Old Easter Island genomes show no sign of a population collapse
(arstechnica.com)
from fossilesque@mander.xyz to archaeology@mander.xyz on 12 Sep 2024 18:40
https://mander.xyz/post/17977199
from fossilesque@mander.xyz to archaeology@mander.xyz on 12 Sep 2024 18:40
https://mander.xyz/post/17977199
Every day, my distaste for Jared Diamond ages like a fine wine.
threaded - newest
This aligns with the idea that Rapa Nui was the stepping stone via which Polynesians and Native Americans made contact, traded crops, and had kids together. I wonder if there was ever a minority NA population on the island alongside Polynesians or if it was just occasional mixed kids raised fully Polynesian.
That’s an interesting hypothesis and definitively worth checking, but I personally find unlikely that Rapa Nui had any sort of meaningful (in numbers) Native American minority - there’s practically no material pressure to do so.
It was a similar distance from there to the nearest Polynesian island, and we know they maintained contact and trade that direction. South America would’ve offered entirely unique trade goods, so I don’t think it’s out of the question at all. These were history’s greatest sailors and navigators, after all.
Certainly 10% DNA admixture requires more than just a few small interactions.
I do think that it was more than just a few small interactions, but I don’t think that they happened in Rapa Nui island, or that they got the chance to develop an Amerindian minority there. I think that, instead, the Polynesians had small coastal settlements here in South America, used for trade.
So those 10% admixture would be like in your other hypothesis - mixed kids raised Polynesian.
The key is that what you said is true for the Polynesians, but not for the Amerindians - from the Polynesians’ PoV the Amerindians were a big cluster of potential trading partners with exotic resources, but from the Amerindians’ PoV it was just a small island in the middle of nowhere, that could be only safely reached by knowing how to navigate the oceans - and at least Andean Amerindians likely didn’t know how to do it, as they were way more focused on land-based tech (terrace farming, road building, freeze-drying…).

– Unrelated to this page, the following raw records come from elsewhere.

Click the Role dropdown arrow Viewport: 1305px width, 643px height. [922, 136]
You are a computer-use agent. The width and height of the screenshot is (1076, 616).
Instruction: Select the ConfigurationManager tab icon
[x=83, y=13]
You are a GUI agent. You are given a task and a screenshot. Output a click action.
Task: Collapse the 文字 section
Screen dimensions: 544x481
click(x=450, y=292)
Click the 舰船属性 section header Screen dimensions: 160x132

That makes a lot of sense! Agreed that that’s more likely. Though those settlements would’ve been pretty transient and/or small since we have nothing in the archaeological record. And no pigs.

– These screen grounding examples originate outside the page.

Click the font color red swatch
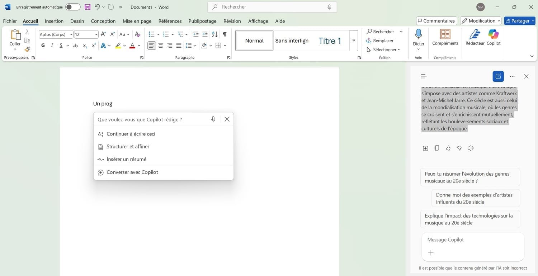This screenshot has width=538, height=276. tap(132, 46)
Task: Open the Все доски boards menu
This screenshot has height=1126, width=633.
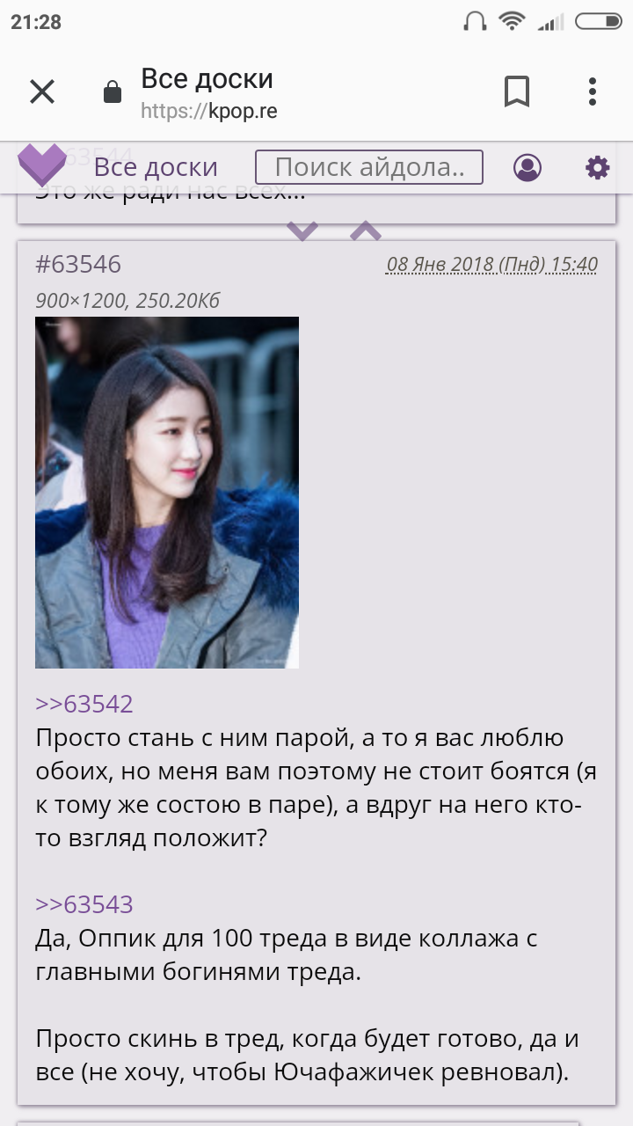Action: 156,167
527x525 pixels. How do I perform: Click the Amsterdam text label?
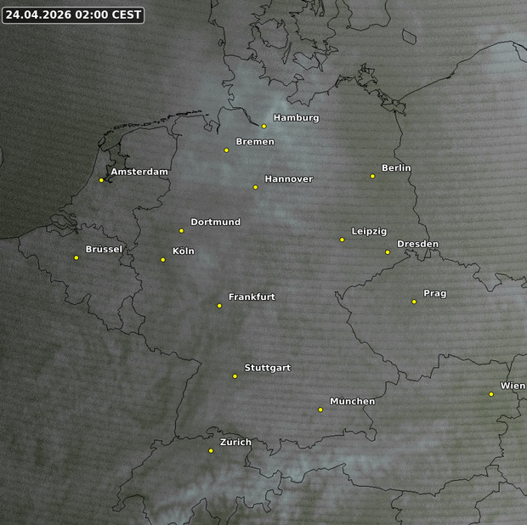[x=139, y=172]
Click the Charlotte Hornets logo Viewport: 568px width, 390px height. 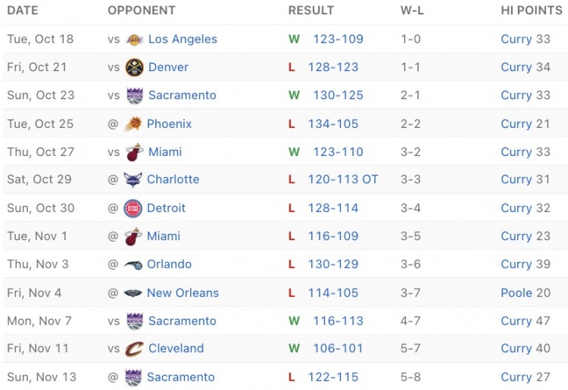133,179
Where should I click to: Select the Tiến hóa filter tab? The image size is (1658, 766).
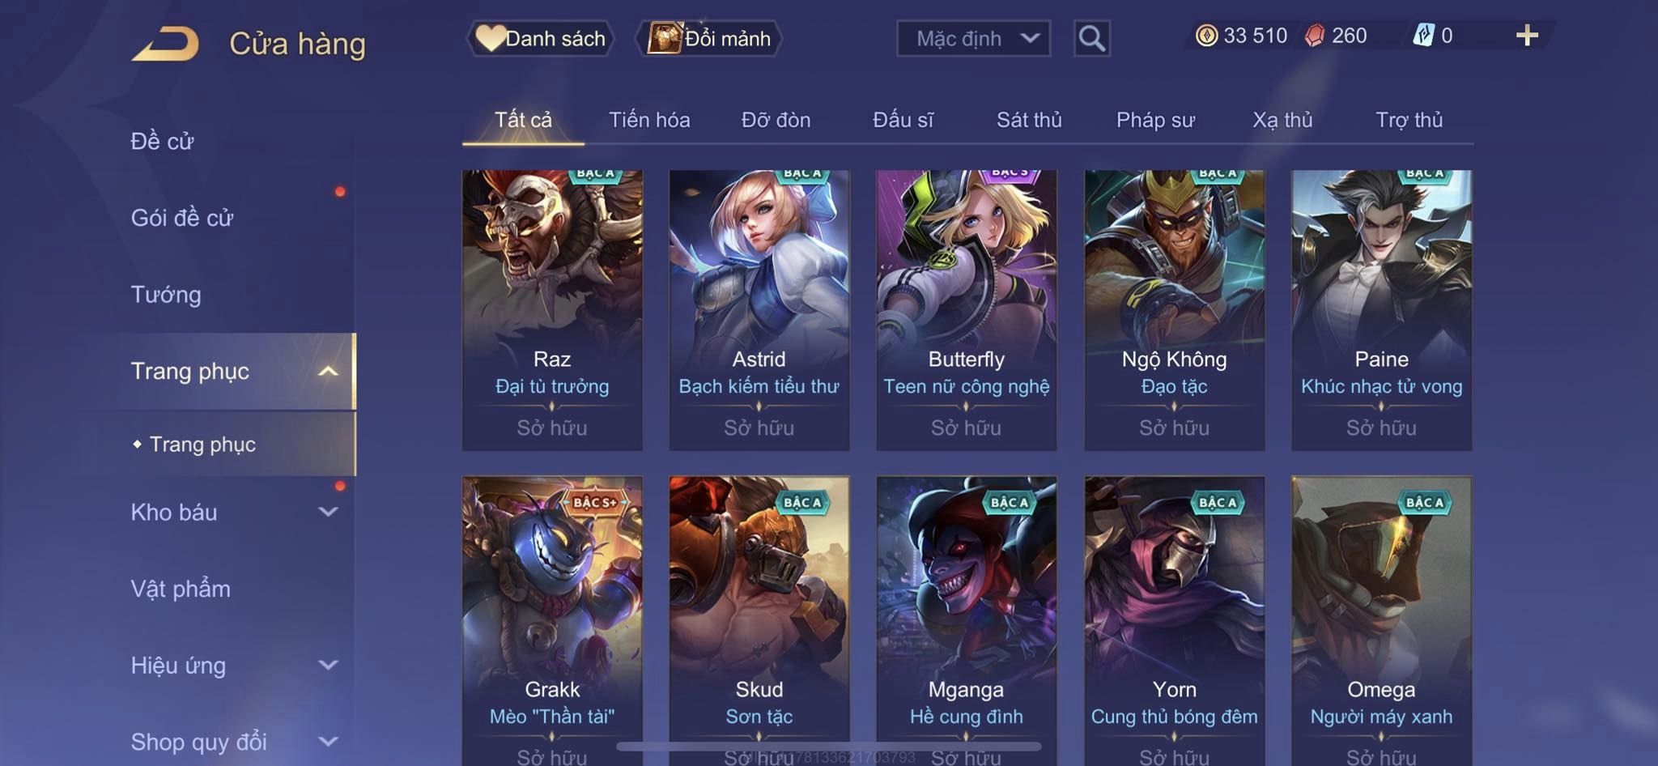click(649, 120)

It’s tempting to look for potential vocab exchange between Rapa Nui and (Quechua and Aymara). That could help dating the exchange with the Andes, as the lexicon stops following the lender’s sound changes to follow the borrower’s instead.

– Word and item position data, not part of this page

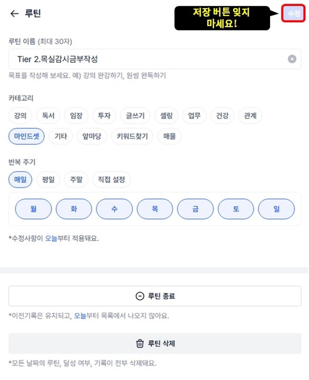Clear the routine name field
This screenshot has width=309, height=380.
[292, 59]
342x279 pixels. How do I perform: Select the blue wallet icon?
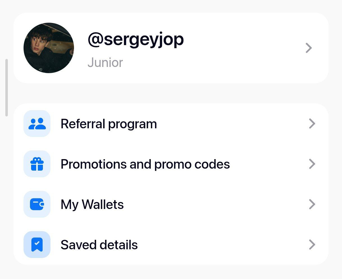click(37, 204)
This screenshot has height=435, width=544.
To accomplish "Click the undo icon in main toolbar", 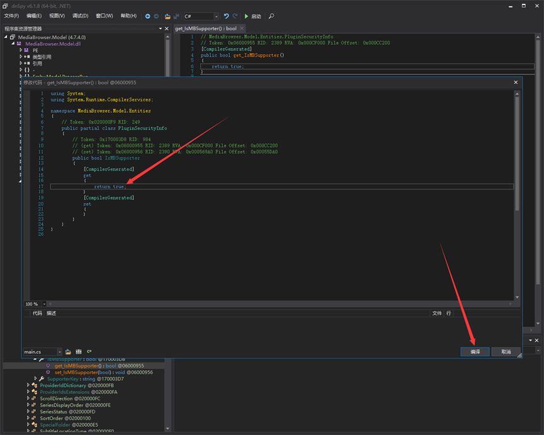I will (227, 16).
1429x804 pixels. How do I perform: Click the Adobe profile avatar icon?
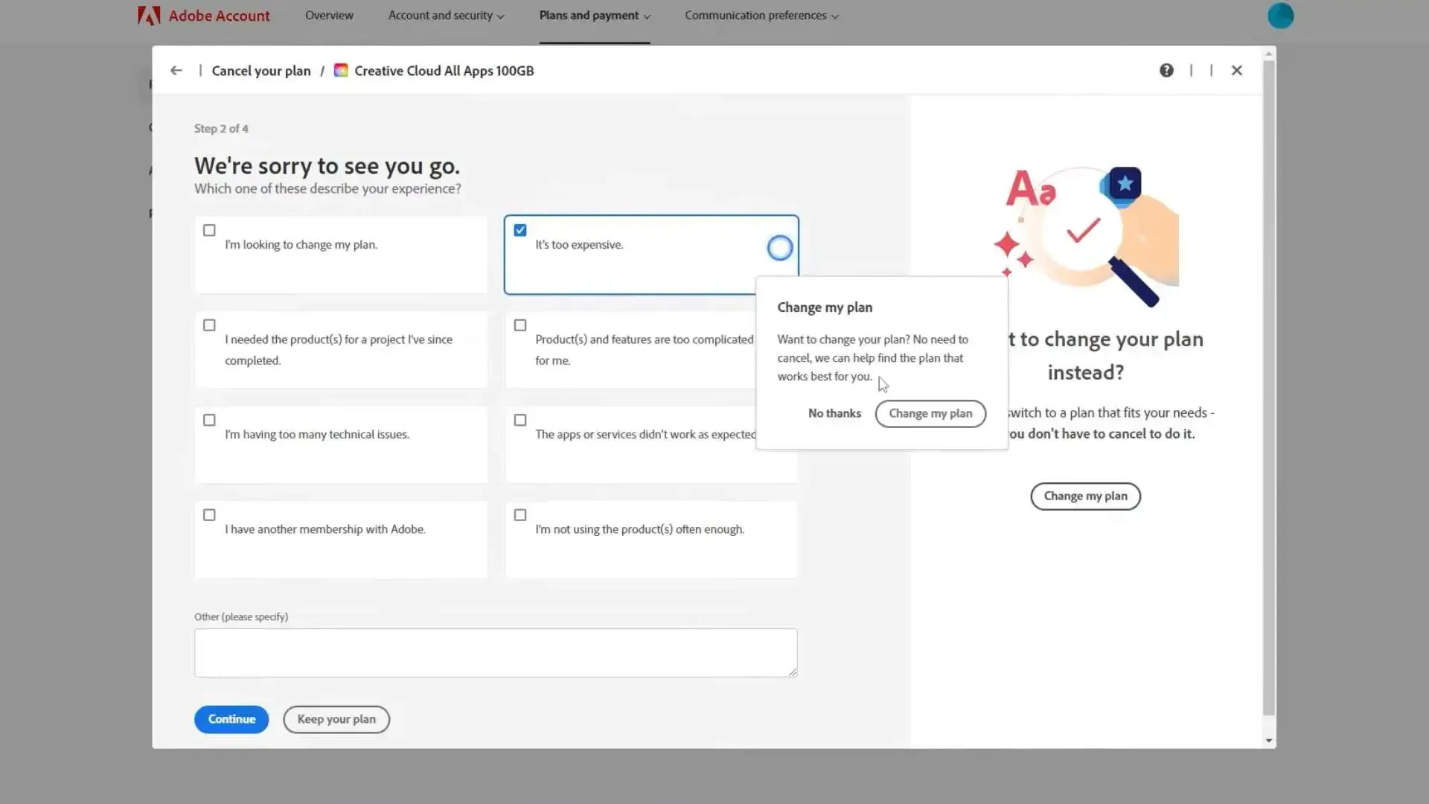(1281, 15)
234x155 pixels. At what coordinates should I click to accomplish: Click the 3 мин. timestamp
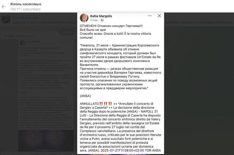[94, 20]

(Polynesian syllabic structure and small phonemic stock make this extra tricky though. For example, Classical Quechua /s ʂ h/ would probably end all merged into /h/, and you’d see multiple epenthetic vowels popping up.)
Even then I wouldn’t be surprised if they contacted the folks up south, like the Mapuche. Specially as I don’t expect the landing spot from a Rapa Nui → South America to be the best spot to start the opposite travel, due to sea currents.
It seems likely that the Polynesian word(s) for sweet potato is a direct borrowing from Quecha. Beyond that I don’t think there’s accepted evidence for vocabulary exchange.
I gave it a check. It’s hard to take a lot of conclusions from a single word, but
This got to be at least two instances of borrowing, since either Rapa Nui picked another variant of the word to borrow or solved the issue with the ending consonant in a different way (by eliding it instead of adding a new vowel).
The Hawaiian cognate underwent /k/→/ʔ/ (spelled ʻ), so it’s probably really old.
Based on that, if I had to take a guess: Polynesians contacted the Amerindians multiple times across the centuries, and it was kind of a big deal for Rapa Nui ones. Sadly a better analysis would need a bigger lexicon than a single word.
Check out the podcast Fall Of Civilization episode on Rapa Nui.